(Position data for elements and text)
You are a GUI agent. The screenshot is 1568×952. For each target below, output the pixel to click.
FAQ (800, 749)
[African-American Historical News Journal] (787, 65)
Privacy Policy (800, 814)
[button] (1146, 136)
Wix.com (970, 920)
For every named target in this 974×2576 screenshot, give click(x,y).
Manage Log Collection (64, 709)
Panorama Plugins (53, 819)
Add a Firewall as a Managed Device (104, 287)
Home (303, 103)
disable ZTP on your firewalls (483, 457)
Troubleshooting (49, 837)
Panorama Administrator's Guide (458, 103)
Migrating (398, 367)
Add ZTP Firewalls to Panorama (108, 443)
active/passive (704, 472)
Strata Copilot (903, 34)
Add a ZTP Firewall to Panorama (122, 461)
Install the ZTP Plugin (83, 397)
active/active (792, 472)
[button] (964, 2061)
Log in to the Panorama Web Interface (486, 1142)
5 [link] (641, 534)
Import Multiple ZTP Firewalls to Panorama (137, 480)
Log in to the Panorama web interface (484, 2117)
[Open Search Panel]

Exercise details
Return every line of the material above without changing a single character.

Result for this task
You are a GUI agent. The screenshot is 1568×952. For each target below, output the pixel to click.
FAQ (800, 749)
[African-American Historical News Journal] (787, 65)
Privacy Policy (800, 814)
[button] (1146, 136)
Wix.com (970, 920)
For every named target in this 974×2576 screenshot, give click(x,y).
Manage Log Collection (64, 709)
Panorama Plugins (53, 819)
Add a Firewall as a Managed Device (104, 287)
Home (303, 103)
disable ZTP on your firewalls (483, 457)
Troubleshooting (49, 837)
Panorama Administrator's Guide (458, 103)
Migrating (398, 367)
Add ZTP Firewalls to Panorama (108, 443)
active/passive (704, 472)
Strata Copilot (903, 34)
Add a ZTP Firewall to Panorama (122, 461)
Install the ZTP Plugin (83, 397)
active/active (792, 472)
[button] (964, 2061)
Log in to the Panorama Web Interface (486, 1142)
5 [link] (641, 534)
Import Multiple ZTP Firewalls to Panorama (137, 480)
Log in to the Panorama web interface (484, 2117)
[Open Search Panel]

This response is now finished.